Un “idéal qui finit mal” : l’erreur de Macron sur le communisme

Un “idéal qui finit mal” : l’erreur de Macron sur le communisme

Pour célébrer l’entrée des Manouchian au Panthéon, Emmanuel Macron s’est illustré par un éloge singulièrement kitsch du communisme. Après avoir évoqué sans aucune distance l'”idéal communiste” embrassé par Manouchian et, en passant, mis sur le même plan “1789” et “1793”, il a fini par déclamer avec emphase : “Parce qu’ils sont communistes, ils ne connaissent rien d’autre que la fraternité humaine, enfants de la Révolution française, guetteurs de la Révolution universelle”. Comme révélé dans nos pages, le premier personnage de l’Etat s’est même trouvé “très fier” de sa “trouvaille”, “car le communisme part d’un bon sentiment, d’un idéal qui certes finit mal”, selon l’explication de texte fournie par l’un de ses “stratèges”.

SÉRIE D'EXERCICES.
(a) Dites si chacune de ces affirmations concorde avec l'extrait sur Macron et le communisme, par oui ou par non, en citant les mots décisifs de l'extrait : (i) Emmanuel Macron a mis sur le même plan 1789 et 1793 ; (ii) le discours célébrait l'entrée des Manouchian au Panthéon ; (iii) Emmanuel Macron a regretté sa formule sur les communistes.
(b) Reprenez toutes les lignes de la liste sous forme de tableau Markdown à deux colonnes, « Numéro » et « Ligne », sans les lignes vides.
L'extrait et la liste n'ont aucun rapport entre eux.

DONNÉES FOURNIES.
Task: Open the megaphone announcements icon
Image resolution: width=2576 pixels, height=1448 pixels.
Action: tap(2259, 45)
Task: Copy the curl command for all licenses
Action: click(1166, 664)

RÉPONSES AUX EXERCICES.
(a)
(i) Oui : « mis sur le même plan “1789” et “1793” ».
(ii) Oui : « Pour célébrer l’entrée des Manouchian au Panthéon ».
(iii) Non : « s’est même trouvé “très fier” de sa “trouvaille” ».

(b)
| Numéro | Ligne |
|---|---|
| 1 | Task: Open the megaphone announcements icon |
| 2 | Image resolution: width=2576 pixels, height=1448 pixels. |
| 3 | Action: tap(2259, 45) |
| 4 | Task: Copy the curl command for all licenses |
| 5 | Action: click(1166, 664) |